Japan Slashed the Price of Opdivo by 50% Last Year – Can Trump Do the Same Here in the U.S.? | Pharmaguy's Insights Into Drug Industry News |

President Donald Trump has pledged to reverse what he describes as "astronomical" drug prices in the U.S. Thousands of miles away, Japan, long a profit sanctuary for multinational pharmaceutical companies, is taking a similar tack.


About $93 billion is spent annually on medications in Japan, and the government plays a key role on prices because it covers about 40 percent of the country’s health spending via its national insurance scheme. In December, officials announced plans to review drug prices more frequently: annually for all therapies and quarterly for the newest and most expensive ones that are used widely.


In November, the government unexpectedly decided to slash the price of Opdivo by half to 75,100 yen ($660) for 20 mg bottles after an oncologist estimated that it could cost the national health system $15 billion annually. That forced Ono, the company that co-developed the drug with Bristol-Myers and sells it in Japan, to lower its profit outlook for the current fiscal year by 25 percent.

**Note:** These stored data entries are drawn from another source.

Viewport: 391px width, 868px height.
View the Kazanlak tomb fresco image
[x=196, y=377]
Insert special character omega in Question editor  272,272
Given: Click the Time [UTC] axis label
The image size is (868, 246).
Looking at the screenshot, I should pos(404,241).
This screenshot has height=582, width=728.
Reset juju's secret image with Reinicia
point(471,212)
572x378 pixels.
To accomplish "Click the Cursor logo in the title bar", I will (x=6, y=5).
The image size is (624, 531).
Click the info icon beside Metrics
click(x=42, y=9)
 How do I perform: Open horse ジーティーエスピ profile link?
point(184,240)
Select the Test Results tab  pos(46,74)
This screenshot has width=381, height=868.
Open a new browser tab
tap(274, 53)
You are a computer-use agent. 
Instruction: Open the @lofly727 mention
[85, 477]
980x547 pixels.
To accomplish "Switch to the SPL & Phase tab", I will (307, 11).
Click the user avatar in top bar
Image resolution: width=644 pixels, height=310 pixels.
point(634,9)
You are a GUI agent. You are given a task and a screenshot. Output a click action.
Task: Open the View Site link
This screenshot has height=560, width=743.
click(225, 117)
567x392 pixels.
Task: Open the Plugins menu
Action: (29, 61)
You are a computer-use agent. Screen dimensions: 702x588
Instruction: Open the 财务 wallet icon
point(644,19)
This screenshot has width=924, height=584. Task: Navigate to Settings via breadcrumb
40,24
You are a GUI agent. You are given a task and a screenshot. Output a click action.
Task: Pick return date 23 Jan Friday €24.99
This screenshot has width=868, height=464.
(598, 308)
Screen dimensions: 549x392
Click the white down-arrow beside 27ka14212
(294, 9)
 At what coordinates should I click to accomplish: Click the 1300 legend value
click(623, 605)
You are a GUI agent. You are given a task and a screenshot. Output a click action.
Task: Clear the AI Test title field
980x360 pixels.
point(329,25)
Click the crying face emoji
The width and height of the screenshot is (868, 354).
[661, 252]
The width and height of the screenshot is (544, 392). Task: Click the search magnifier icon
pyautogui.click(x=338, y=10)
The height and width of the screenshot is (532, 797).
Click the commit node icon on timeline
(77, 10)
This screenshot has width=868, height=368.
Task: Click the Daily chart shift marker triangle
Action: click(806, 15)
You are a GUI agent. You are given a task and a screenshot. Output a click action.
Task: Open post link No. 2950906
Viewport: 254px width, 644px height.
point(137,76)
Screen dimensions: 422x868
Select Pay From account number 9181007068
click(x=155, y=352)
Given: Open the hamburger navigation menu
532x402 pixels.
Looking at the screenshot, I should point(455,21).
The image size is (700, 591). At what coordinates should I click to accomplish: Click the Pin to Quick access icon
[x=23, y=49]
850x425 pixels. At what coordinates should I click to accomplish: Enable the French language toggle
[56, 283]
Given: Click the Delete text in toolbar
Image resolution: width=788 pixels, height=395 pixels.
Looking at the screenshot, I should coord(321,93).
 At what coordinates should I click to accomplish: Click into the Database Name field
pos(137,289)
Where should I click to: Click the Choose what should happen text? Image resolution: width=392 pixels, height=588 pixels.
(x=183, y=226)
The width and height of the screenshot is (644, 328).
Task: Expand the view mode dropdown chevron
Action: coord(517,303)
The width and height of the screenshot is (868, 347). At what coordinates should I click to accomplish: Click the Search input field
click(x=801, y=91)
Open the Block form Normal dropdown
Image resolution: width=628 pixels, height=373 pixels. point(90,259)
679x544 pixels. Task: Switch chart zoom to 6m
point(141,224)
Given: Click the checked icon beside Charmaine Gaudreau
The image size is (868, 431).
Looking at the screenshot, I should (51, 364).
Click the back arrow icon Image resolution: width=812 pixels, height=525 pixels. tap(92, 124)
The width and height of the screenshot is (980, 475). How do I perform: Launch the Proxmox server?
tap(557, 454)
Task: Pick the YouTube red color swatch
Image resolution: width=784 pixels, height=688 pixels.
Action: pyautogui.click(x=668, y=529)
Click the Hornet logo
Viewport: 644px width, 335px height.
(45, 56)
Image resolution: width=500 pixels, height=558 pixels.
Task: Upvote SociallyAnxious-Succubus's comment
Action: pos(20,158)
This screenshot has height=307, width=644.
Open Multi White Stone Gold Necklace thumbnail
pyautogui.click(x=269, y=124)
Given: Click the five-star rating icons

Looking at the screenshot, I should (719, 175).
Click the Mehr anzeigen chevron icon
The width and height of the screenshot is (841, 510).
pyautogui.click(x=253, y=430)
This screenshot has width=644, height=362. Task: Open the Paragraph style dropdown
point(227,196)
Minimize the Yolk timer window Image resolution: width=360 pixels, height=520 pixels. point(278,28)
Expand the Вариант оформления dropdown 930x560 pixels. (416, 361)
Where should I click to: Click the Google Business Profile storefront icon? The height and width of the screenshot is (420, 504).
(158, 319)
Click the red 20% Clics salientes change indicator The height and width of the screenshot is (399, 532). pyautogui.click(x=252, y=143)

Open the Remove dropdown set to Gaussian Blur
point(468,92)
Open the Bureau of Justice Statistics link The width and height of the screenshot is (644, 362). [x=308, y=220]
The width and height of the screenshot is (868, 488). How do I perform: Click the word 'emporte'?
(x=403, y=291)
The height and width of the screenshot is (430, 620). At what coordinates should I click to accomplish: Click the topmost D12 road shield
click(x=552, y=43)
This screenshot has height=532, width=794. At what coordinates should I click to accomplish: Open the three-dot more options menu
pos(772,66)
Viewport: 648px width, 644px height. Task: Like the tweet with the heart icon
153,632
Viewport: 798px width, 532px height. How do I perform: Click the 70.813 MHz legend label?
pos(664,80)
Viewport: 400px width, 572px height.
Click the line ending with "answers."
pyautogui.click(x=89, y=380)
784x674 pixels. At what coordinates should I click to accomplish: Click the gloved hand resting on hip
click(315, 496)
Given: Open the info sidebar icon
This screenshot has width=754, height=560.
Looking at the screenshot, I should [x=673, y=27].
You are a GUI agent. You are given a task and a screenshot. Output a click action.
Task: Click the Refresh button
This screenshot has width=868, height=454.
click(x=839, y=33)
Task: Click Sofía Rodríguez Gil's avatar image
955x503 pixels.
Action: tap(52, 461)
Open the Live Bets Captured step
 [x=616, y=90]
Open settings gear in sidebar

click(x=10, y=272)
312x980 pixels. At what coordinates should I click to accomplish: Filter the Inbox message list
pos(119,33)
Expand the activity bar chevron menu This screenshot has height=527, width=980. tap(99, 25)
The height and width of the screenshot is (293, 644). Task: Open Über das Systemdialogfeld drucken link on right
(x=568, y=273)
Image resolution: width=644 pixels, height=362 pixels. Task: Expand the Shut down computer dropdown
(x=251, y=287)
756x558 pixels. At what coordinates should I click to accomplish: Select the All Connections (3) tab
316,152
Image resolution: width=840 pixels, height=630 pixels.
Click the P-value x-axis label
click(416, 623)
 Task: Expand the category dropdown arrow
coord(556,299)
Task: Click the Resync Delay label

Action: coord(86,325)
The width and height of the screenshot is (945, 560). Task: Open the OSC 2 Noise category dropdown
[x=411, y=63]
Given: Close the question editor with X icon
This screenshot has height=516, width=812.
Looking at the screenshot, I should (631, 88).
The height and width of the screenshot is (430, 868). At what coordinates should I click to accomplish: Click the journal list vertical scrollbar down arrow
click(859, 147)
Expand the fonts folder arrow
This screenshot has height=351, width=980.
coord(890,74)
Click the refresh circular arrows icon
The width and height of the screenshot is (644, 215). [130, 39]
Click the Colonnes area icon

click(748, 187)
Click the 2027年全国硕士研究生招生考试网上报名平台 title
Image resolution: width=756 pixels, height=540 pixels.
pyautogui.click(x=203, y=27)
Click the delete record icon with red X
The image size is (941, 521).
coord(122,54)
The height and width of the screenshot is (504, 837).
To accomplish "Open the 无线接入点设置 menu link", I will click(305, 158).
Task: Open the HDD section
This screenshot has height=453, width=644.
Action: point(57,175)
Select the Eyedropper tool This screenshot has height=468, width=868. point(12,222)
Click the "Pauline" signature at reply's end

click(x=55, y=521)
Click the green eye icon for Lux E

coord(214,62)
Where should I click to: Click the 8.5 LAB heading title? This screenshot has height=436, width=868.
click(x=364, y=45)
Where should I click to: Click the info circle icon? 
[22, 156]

Despite the protests, the Japanese pressures are nowhere near done for pharma. The government is already preparing to assess the price levels of seven drugs for the next round next year. Gilead’s Sovaldi and Ono and Bristol-Myers Opdivo are among the drugs selected for another round of reviews and could potentially face even more reductions. Gilead declined to comment.


The government will push for tighter cost control going forward, said Atsushi Seki, a Tokyo-based pharma analyst at UBS Group AG. “It will also put more pressure on drug prices as drugmakers seek combination therapies of expensive medicines.’’

Pharma Guy's insight:

Not if Gottlieb - who is on BMS's board - is approved as FDA Commish!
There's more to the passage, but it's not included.